Misstrauen – DER Karrierekiller
Misstrauen ist leider ein entscheidender Karrierekiller. Wenn ich von der Welt und meinen Mitmenschen immer nur das Schlimmste erwarte, werden sie sich meinen Erwartungen fügen und sich genau so verhalten, wie ich es vorher gesehen habe. Wenn ich hingegen jeden Menschen anstrahle wie eine Kostbarkeit, die sich mir lebendig offenbart, wird sich dieser Mensch (unbewusst) darüber freuen und selbst staunen, wie großartig er ist. Eine gute Grundlage für gemeinsame Vorhaben. Und eins ist klar: Sich umdrehen und gehen kann man immer 😉
Natürlich weiß auch ich wie es ist, wenn „die Obrigkeit“ unterdrücken, verachten, ausbeuten und eigene Fehler abladen will. Auch das habe ich oft genug erlebt. Und da ich sehr empfindlich bin, halte ich solche Zustände kaum länger als ein paar Tage aus – sobald ich leide, wird mein braver Körper krank um mir zu helfen, mich zu befreien. Dann geh ich. Und ich gehe sehr schnell. Meine Gesundheit ist und mein Vertrauen in meine „Pippi-Langstrumpf-Welt“ sind mit wichtiger als Sicherheit. Klar lebe ich in ein Land, in dem es fantastische soziale Sicherheitssysteme gibt, doch ich glaube, auch in Südamerika oder wo auch immer würde ich mich durchschlagen mit meinem Vertrauen in die Welt.
Lernt bitte bitte Vertrauen!
Wenn unsere Kinder von uns lernen, dass sie Vertrauen haben können in ihr Leben und ihre Erfahrungen und Mitmenschen, geben wir ihnen gutes Rüstzeug für die selbstbewusste Gestaltung ihrer Zukunft.

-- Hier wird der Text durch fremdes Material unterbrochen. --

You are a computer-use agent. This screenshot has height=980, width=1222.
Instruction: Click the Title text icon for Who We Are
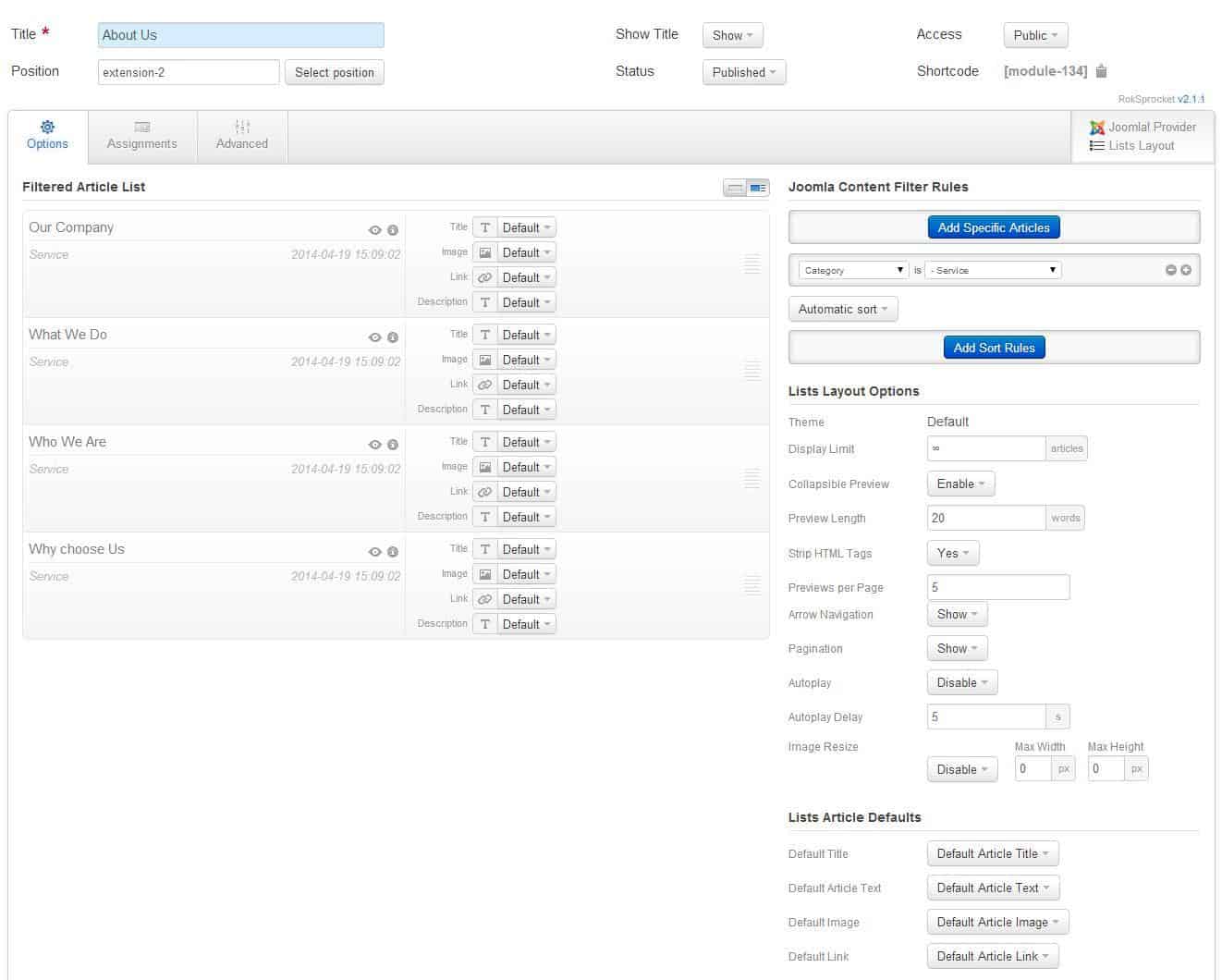click(x=485, y=441)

Es ist egal, ob sie einen Hauptschulabschluss machen, ob sie studieren oder ob sie ewige Vagabunden bleiben (wie ich). Fleißig sein ist gut, einem starken Willen haben ist gut, Selbstvertrauen zu haben und sich geliebt fühlen ist gut. Sich von der Familie zu lösen und sich in die freie Welt der Abenteuer zu trauen ist gut. Viel besser als Urlaub! Echtes Leben!
Dass es in den unteren Schichten so viel Misstrauen gibt hat nämlich auch den Grund, dass man die Liebsten beieinander halten möchte aus Angst vor Einsamkeit und Schutzlosigkeit. Sie sollen nicht weggehen – sie sollen bleiben! Kann ich supergut verstehen und hat meine volle Sympathie (bin ja Arbeiterkind). Aber um das Leben zu bezwingen und mit strahlenden Augen zu ergreifen, brauchen wir Vertrauen in all das, was uns an Neuem begegnet. Jeden Tag aufs Neue. Wie im Film. Das ist der Schlüssel, und das ist das ganze Geheimnis für ein glückliches Leben. Vertrauen ist Magie. Eine Magie, die funktioniert.